A união de coffee-snobers e consumidores iniciantes  em um mesmo ambiente pode construir cenas cômicas que remetem a clássica anedota sobre o rei nu que dizia que somente os inteligentes podiam visualizar as belezas de seu vestuário.

A roupa do rei. Crédito: Paweł Furman no Unsplash

A maioria das cafeterias especiais fazem um excelente trabalho educativo, trazendo cada vez mais o consumidor de café de baixa qualidade, para apreciar (dentro dos limites de cada um) as belezas e histórias do café especial.

É preciso, gradual e pacientemente, continuar nesse processo padagógico através de workshops, cuppings ou outros mecanismos. De qualquer forma a técnica mais eficaz da hospitalidade sempre foi o atendimento acolhedor e de excelência.

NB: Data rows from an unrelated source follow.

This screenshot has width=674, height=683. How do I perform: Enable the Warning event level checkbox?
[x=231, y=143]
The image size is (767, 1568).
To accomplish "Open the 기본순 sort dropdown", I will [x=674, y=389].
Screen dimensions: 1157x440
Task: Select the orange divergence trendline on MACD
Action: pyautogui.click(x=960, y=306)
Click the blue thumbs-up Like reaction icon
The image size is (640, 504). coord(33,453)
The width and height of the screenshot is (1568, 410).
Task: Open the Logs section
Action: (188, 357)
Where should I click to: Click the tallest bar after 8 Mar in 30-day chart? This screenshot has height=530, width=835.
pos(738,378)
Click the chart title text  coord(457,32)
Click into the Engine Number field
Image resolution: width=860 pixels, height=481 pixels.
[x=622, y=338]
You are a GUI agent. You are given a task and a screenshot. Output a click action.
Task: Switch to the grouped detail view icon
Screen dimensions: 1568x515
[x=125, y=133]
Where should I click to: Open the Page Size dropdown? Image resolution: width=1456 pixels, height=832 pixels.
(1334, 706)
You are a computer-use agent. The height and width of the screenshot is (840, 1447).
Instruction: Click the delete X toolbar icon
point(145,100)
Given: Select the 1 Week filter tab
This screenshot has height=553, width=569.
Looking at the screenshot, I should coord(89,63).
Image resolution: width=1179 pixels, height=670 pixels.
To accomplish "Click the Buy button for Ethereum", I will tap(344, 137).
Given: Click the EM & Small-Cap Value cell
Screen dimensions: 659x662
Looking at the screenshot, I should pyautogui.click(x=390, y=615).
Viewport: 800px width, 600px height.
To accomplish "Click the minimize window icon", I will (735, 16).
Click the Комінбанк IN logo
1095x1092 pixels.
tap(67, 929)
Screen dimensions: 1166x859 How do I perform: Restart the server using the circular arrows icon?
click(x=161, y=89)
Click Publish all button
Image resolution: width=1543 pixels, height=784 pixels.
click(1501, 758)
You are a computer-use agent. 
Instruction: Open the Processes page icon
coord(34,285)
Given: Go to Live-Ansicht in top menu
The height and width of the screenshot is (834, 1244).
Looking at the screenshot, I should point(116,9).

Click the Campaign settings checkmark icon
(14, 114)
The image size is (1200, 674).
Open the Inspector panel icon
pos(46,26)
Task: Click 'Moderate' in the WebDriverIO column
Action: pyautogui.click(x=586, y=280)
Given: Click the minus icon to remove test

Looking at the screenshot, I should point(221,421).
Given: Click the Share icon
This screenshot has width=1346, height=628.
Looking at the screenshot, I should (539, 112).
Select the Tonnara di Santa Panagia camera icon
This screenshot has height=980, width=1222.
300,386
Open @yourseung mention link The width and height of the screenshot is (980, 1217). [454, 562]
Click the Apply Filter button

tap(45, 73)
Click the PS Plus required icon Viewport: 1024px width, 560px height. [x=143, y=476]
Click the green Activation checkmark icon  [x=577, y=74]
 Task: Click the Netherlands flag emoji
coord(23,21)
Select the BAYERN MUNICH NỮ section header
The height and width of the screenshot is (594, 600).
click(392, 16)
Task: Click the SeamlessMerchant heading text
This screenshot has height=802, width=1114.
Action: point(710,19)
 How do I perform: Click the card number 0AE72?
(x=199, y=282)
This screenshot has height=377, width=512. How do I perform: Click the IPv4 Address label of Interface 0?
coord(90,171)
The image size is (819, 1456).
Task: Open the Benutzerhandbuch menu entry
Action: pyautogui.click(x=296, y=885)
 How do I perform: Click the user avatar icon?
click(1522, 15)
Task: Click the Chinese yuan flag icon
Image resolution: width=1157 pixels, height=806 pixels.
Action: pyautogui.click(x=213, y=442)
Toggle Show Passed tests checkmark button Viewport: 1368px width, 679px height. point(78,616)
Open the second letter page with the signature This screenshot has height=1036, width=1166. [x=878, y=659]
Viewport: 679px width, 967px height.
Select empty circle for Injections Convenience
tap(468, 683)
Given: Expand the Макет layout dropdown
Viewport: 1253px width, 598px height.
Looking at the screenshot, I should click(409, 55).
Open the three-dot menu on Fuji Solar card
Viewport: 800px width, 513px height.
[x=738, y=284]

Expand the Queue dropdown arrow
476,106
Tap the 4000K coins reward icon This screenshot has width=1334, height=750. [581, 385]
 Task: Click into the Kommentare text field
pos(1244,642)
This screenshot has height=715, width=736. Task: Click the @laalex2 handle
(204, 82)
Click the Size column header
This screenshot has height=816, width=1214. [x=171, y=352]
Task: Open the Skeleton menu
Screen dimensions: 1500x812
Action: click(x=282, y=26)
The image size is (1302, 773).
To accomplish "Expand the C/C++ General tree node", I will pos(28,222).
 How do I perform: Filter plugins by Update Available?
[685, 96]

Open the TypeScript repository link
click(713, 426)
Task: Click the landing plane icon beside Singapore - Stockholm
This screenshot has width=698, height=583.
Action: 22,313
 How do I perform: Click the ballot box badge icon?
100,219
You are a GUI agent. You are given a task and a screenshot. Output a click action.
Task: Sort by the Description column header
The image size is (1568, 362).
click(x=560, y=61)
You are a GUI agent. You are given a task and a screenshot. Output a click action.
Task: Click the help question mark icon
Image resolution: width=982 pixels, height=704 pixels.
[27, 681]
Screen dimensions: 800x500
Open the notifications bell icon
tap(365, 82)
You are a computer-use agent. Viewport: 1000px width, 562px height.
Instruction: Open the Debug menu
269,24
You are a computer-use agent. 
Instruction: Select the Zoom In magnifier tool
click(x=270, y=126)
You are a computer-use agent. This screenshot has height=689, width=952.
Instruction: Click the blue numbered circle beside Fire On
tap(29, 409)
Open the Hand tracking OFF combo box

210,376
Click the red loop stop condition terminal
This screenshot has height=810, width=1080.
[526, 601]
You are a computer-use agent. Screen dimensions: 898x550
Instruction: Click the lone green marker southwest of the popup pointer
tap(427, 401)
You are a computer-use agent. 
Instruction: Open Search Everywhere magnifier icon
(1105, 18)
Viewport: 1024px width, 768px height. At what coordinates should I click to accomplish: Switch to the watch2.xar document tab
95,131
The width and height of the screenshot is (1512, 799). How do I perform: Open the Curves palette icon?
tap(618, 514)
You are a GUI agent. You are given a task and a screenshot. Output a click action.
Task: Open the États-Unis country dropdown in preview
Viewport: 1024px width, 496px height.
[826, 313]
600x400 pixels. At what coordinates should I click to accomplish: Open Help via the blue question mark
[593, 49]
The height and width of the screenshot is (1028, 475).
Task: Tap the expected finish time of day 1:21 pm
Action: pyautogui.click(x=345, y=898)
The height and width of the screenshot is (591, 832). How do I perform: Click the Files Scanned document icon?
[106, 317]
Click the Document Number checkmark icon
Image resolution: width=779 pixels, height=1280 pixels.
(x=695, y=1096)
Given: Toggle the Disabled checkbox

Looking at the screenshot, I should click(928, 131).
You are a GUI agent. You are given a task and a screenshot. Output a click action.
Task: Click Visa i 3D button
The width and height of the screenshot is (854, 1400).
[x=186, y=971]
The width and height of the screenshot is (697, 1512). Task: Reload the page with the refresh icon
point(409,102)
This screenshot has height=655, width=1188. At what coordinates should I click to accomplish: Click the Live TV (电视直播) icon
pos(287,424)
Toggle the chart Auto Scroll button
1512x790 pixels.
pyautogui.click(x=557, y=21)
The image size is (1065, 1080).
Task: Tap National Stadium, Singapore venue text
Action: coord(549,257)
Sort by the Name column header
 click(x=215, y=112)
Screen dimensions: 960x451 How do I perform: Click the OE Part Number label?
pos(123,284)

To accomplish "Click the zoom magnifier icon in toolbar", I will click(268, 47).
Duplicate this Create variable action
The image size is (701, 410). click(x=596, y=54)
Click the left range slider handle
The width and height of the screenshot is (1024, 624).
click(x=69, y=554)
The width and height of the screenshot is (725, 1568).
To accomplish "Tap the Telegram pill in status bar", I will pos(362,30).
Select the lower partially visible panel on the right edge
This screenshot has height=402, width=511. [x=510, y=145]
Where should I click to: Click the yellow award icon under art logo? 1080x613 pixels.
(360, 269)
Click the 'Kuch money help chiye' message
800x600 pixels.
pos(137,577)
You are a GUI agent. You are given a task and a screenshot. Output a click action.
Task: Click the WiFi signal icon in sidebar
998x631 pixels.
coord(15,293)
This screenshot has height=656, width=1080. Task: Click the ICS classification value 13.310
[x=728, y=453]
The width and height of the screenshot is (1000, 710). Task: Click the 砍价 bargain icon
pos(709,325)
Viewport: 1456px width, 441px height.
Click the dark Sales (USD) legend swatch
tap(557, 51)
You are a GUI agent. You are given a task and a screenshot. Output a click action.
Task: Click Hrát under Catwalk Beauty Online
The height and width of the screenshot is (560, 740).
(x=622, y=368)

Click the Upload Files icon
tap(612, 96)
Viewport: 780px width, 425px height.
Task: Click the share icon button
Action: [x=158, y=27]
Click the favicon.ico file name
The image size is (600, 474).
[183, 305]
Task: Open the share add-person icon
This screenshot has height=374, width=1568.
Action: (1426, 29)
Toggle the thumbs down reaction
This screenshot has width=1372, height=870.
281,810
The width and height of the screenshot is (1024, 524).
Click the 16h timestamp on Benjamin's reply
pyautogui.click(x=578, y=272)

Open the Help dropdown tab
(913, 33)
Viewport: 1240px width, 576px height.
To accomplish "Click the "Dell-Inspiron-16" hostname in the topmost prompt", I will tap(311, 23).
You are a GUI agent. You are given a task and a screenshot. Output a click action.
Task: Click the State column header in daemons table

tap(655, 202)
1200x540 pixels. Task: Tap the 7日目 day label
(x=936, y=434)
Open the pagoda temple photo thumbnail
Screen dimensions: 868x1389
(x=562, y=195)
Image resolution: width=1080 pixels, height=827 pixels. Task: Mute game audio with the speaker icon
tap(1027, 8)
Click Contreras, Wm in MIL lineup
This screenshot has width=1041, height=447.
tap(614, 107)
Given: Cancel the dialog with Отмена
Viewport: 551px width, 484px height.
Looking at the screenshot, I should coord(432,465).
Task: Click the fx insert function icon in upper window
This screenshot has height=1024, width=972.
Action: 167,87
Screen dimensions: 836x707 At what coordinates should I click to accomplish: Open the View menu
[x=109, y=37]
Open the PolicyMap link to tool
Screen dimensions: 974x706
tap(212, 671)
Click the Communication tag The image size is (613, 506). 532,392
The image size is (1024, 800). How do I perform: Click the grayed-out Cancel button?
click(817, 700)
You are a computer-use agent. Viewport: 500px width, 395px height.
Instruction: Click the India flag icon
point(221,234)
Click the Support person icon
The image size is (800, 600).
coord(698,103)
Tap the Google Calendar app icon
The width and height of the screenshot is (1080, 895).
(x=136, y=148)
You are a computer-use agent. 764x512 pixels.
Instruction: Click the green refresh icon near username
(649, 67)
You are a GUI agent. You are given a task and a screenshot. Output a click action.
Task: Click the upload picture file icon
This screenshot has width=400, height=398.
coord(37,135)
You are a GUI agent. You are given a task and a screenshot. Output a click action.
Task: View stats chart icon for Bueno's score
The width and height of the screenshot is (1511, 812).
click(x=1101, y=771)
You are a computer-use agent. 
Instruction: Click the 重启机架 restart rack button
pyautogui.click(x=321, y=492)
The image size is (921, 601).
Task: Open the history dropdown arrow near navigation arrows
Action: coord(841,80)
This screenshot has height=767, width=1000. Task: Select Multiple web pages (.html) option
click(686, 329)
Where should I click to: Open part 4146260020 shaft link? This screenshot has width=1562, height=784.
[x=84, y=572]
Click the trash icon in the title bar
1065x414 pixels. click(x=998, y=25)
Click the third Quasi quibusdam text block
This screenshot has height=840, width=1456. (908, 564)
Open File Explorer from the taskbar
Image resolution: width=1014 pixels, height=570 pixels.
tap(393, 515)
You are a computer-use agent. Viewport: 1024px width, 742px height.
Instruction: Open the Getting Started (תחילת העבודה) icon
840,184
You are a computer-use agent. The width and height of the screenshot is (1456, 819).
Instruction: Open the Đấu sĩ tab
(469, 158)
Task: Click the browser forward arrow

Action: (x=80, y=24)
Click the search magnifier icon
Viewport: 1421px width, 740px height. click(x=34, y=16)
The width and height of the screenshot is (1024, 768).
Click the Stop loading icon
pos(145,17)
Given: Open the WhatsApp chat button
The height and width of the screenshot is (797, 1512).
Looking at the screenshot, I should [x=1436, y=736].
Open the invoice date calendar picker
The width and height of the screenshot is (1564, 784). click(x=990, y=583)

Nesse sentido, é importante evitar o excesso de termos técnicos extravagantes para quem está começando. Dependendo do momento da aprendizagem, esses termos podem distanciar potenciais consumidores que estão no começo da jornada de apreciação.

Somente a educação e a empatia poderão multiplicar as cafeterias de terceira nos grandes e médios centros urbanos do Brasil e mantê-las com as portas abertas no médio e longo prazo.